Exercise description: Pictures aside, copy exactly each line from the one that holds "Task: Click the McGraw Hill logo" through the last line of the records below.

Records for this task:
============================================================

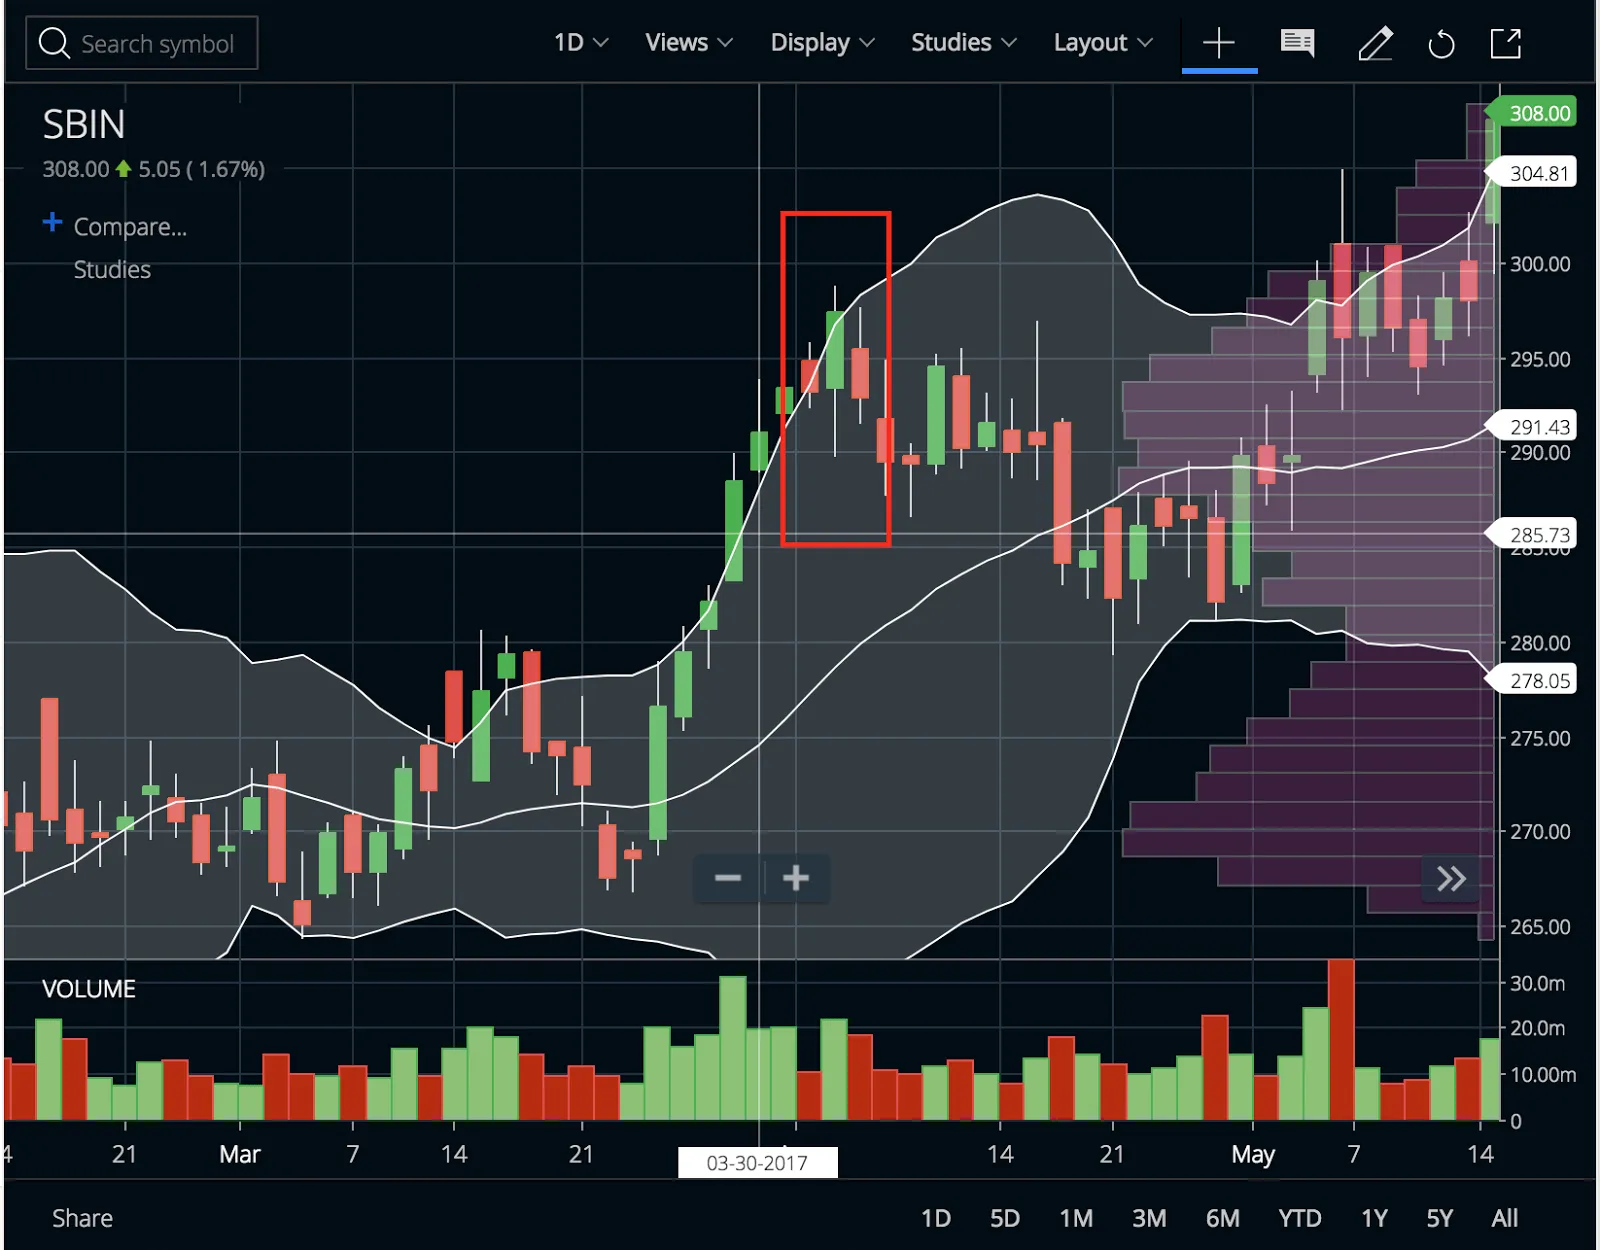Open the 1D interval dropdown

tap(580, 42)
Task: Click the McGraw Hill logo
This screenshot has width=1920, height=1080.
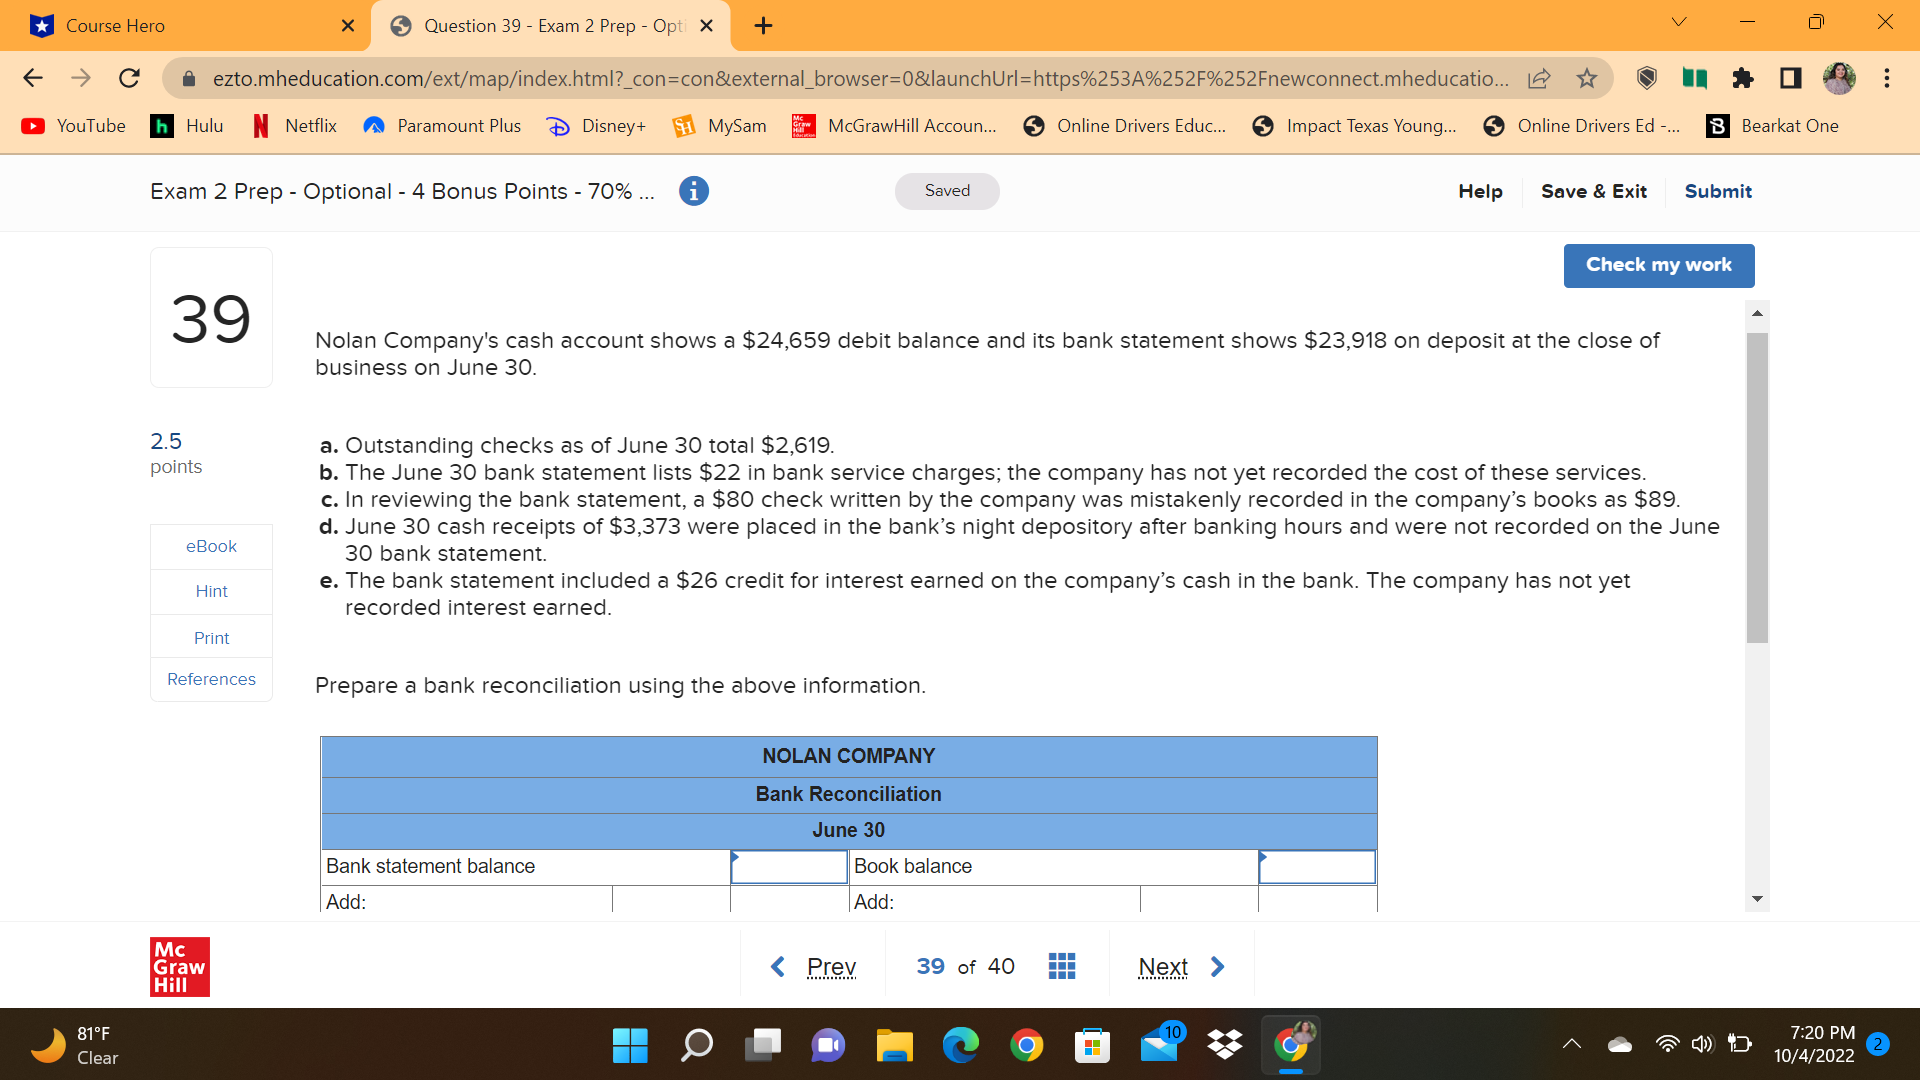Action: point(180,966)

============================================================

Answer to this problem:
Task: Click the McGraw Hill logo
This screenshot has width=1920, height=1080.
Action: point(180,966)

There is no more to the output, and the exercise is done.